Les nombres, l'harmonie, le rythme qui est mouvement ordonné, les pythagoriciens leur trouvent
confirmation dans le cosmos. Pour eux, il y a comme un concert céleste, des accords
insaisissables aux seules oreilles humaines vibrent entre les astres en mouvement, donc chacun
est le lieu propre d'un nombre : 2 pour la terre, 7 pour le soleil.

La vie humaine aussi est un accord des contraires, une harmonie s'exprimant par l'âme. Ainsi le
microcosme de la terre apparaît comme un écho du macrocosme de cette harmonie des sphères
dont on prête aux pythagoriciens la théorie.

Nous ne pouvons vivre sans symbole. Le langage recourt au symbole, l'écriture aussi, et la
science. Mais face à la conception grandiose du symbole pythagoricien, liant dans un continu
supranaturel le nombre aux choses, invisibles comme visibles, ainsi ne le séparant point de
l'homme, de la vie matérielle qui est mouvement, et aussi de la vie secrète et profonde, pas plus
que du cosmos, que voyons-nous se dresser aujourd'hui ? un nombre désincarné, uniquement
attaché au quantitatif, coupé du sacré comme du cosmos; un instrument incomparable de progrès
matériel certes, mais un instrument d'autant plus dangereux que ce " progrès », qui n'est qu'un
pur en-soi, peut devenir un regrès. Certaine science d'aujourd'hui nous en administre la preuve.

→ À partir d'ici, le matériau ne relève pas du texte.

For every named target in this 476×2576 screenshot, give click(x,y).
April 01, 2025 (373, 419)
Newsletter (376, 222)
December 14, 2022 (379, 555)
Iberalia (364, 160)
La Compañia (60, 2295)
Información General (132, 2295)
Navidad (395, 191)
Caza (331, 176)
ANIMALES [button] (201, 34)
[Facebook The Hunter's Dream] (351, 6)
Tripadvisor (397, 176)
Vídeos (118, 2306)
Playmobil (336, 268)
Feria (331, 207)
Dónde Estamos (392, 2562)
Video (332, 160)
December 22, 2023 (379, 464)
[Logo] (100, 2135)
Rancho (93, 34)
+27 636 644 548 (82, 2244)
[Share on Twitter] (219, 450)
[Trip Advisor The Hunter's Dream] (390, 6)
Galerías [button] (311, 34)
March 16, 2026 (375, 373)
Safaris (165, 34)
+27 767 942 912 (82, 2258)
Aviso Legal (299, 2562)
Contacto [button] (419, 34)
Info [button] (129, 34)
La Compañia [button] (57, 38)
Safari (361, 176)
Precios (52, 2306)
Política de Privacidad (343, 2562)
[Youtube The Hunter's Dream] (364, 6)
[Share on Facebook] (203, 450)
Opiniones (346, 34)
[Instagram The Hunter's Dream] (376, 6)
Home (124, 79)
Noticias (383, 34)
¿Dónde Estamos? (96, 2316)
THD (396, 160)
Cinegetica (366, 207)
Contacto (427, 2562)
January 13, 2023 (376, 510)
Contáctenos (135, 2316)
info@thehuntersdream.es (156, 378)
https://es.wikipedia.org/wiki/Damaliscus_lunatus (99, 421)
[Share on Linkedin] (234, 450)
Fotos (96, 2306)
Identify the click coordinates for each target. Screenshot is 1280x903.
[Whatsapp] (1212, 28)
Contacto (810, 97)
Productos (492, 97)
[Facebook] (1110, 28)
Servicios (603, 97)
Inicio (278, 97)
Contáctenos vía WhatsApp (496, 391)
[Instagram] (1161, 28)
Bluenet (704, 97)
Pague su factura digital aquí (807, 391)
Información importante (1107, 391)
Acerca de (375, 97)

L'âme, harmonie du corps, doit avoir commerce avec le divin et suivre Dieu, prescrivait
Pythagore : Dieu règlant le rythme et l'ordre du monde exprimés qualitativement dans les
nombres. Aujourd'hui, les nombres non plus acousmata, mais uniquement mathemata, coupés de
leurs réelles attaches symboliques, désacralisés, décosmisés, ne sont plus que des notations
sèches qui envahissent toutes les sciences, et dont on ne peut actuellement se déprendre. Ils
flottent comme des choses vides, mortes, mais accablantes cependant.